Chlamydia is a sexually transmitted infection (STI) that affects all genders. It is currently the most common STI, infecting approximately four million people a year. Chlamydia is a bacterial infection, that is curable with antibiotics. It spreads through sexual fluids via oral, vaginal or anal sex.
- About 70% of the women and trans men with chlamydia have no symptoms. They may have it for years without being diagnosed.
For women and trans men who do have symptoms, they include an
- unusual vaginal discharge
- irregular vaginal bleeding
- pelvic pain
- painful urination
- swollen glands near the groin.
About 10% of men and trans women have no symptoms. In men and trans women who have symptoms, they include a
- drip or discharge from the penis
- painful urination.
What Are The Health Problems Associated With Chlamydia?
- In women and trans men, chlamydia usually begins with an inflammation of the cervix.
- The long-term health effects of chlamydia remain unclear.
- The medical profession speculates that chlamydia could be a cause of sterility in women and trans men if the chlamydia infection were to spread into the uterus and tubes, causing a pelvic infection and scarring in the tubes (Pelvic Inflammatory Disease or PID)
- Many women and trans men that have chlamydia do not get PID and not all people with PID have a chlamydia infection.
- A woman or trans man can also transmit chlamydia to her/his infant during birth. This can cause pneumonia if it spreads to the infant's lungs or blindness if it infects the eyes.

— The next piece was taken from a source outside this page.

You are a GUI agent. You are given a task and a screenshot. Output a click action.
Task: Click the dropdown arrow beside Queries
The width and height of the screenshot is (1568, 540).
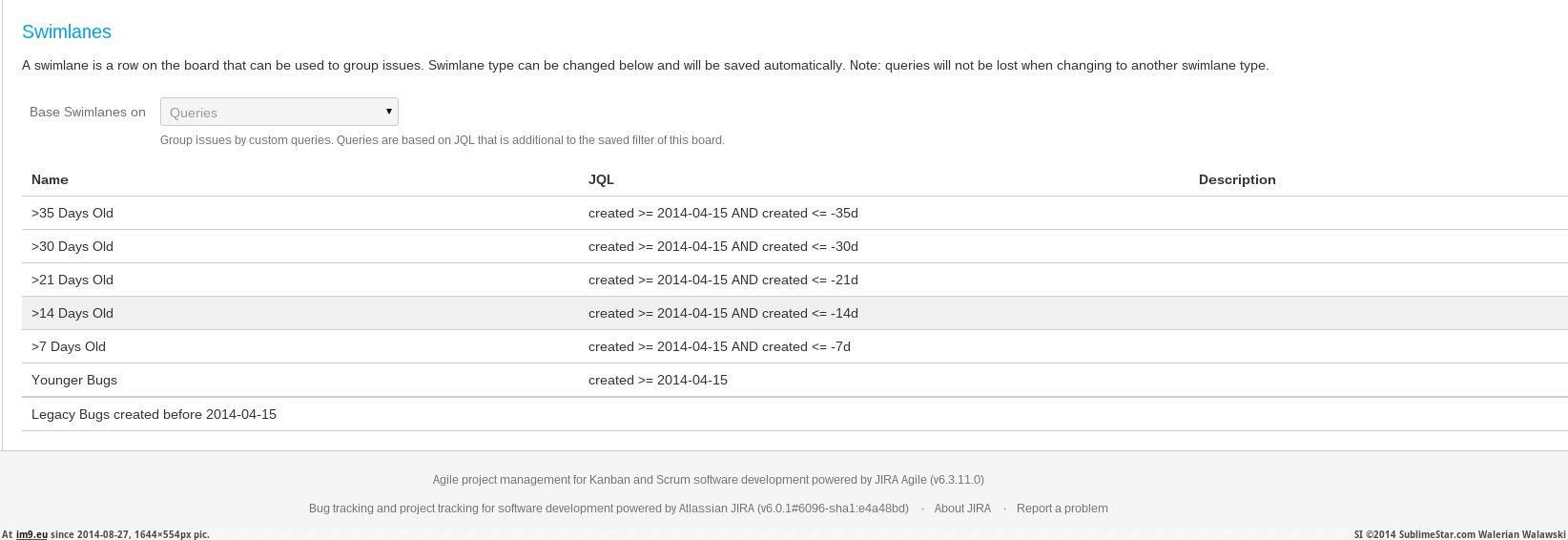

- In men and trans women, chlamydia may cause urethritis, which is an inflammation of the urethra referred to as NGU or NSU. If this remains untreated, it may also cause sterility.
How Is Chlamydia Transmitted?
Chlamydia is passed to sexual partners during unprotected vaginal, anal and/or oral intercourse.
Get tested for Chlamydia at any WHS clinic. We test people of all genders. It's a simple urine test, with the results delivered in the way that is easiest for you.
It can take at least three weeks for chlamydia to show up in a urine test. It's important to wait at least three weeks after the date of your possible exposure, before being tested, so your test is correct.
If you are diagnosed as having chlamydia, your sexual partners(s) should be treated as well. You are at risk to be re-infected without treating sexual partners or using condoms.
Chlamydia is treated with antibiotics prescribed by your provider.
Test Your Knowledge
1. True or False: A person of any gender can give chlamydia to a person of any gender.
2. True or False: Condoms are a HIGHLY effective way to prevent the transmission of Chlamydia.
3. True or False: The infection rate is highest in people under 25.
4. True or False: If you're have anal, vaginal or oral sex, the only way to know if you've been exposed is to get tested.
5. True or False: Most people will have a sexually transmitted infection during the course of their lifetime.